In space, no one can hear you scream . . . about travel delays.
Two American astronauts have been stuck for two months the International Space Station, on what was supposed to be a nine-day round trip.
Butch Wilmore and Suni Williams set off June 5 in the Starliner, a Boeing-built spacecraft that set NASA back a cool $4.2 billion, expecting to return home June 14.
But a series of malfunctions, including five failed thrusters and helium leaks throughout the craft, made their landing on the ISS rocky — then NASA and Boeing spent the next 60-plus days troubleshooting to figure out if Starliner can be trusted to bring the astronauts home.
Now, it looks like they could be stranded up there until next year, as NASA floats the idea of the pair returning with the crew of SpaceX’s Crew Dragon, which is due to head up to the ISS in September and return in February.
The good news: The ISS is well-stocked, and the astronauts are as comfortable as two people can be while marooned in space.

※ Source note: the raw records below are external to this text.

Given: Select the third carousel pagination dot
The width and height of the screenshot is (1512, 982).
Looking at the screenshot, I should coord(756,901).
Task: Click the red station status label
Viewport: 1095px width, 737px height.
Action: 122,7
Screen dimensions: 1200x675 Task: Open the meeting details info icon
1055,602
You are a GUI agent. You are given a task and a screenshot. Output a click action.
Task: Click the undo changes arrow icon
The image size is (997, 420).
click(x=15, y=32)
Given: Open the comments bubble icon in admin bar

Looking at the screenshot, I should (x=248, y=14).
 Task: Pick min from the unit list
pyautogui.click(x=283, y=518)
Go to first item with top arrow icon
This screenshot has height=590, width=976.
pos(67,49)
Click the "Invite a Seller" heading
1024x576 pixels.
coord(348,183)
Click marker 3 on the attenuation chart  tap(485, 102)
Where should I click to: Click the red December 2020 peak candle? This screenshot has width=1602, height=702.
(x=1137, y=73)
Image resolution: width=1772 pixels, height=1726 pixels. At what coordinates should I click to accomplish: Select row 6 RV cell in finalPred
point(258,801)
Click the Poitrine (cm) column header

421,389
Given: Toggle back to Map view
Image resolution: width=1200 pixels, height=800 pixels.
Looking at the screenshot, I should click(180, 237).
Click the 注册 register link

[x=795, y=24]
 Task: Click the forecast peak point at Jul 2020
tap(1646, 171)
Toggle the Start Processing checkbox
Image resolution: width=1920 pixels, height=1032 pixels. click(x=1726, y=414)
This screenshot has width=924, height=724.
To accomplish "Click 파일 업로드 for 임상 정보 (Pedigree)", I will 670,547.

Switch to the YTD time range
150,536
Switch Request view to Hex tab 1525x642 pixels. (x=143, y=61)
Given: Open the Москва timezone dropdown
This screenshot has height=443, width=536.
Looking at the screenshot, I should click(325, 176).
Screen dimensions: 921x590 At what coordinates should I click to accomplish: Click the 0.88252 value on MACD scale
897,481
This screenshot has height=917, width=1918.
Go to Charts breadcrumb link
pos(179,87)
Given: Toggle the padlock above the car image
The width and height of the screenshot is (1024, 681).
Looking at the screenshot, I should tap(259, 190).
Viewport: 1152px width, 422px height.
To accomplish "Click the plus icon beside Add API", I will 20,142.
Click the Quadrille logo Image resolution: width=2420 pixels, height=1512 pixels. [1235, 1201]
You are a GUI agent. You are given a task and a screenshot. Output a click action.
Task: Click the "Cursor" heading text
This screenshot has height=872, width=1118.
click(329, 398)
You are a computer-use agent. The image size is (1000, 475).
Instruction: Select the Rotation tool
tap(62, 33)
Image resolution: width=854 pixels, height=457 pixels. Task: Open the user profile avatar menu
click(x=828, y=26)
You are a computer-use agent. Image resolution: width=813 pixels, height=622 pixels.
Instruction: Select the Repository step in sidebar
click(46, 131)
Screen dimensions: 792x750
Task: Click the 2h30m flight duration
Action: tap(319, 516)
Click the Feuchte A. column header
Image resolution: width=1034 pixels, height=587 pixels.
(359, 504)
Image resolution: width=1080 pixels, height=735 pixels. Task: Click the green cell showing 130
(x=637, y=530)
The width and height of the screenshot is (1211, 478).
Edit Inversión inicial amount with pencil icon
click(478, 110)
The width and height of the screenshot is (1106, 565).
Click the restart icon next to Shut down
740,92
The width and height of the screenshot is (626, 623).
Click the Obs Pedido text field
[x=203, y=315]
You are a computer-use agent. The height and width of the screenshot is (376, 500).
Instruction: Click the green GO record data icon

The not-so-good news: NASA and Boeing massively flubbed this mission from the start.
Leading up to the launch, Starliner was showing major signals of trouble.
Its first manned take-off was already years behind schedule, thanks to repeated design flaws; then NASA and Boeing spotted a helium leak onboard before the June 5 launch, but deemed it too small of a problem to justify scrubbing the mission yet again.
Safe to say, that was the wrong call.
It’s another black eye for Boeing, after a year of headlines about doors and wheels flying off its jets in mid-air.
But NASA looks worse: It seems to be falling back into the bungling ways that led to two space-shuttle disasters.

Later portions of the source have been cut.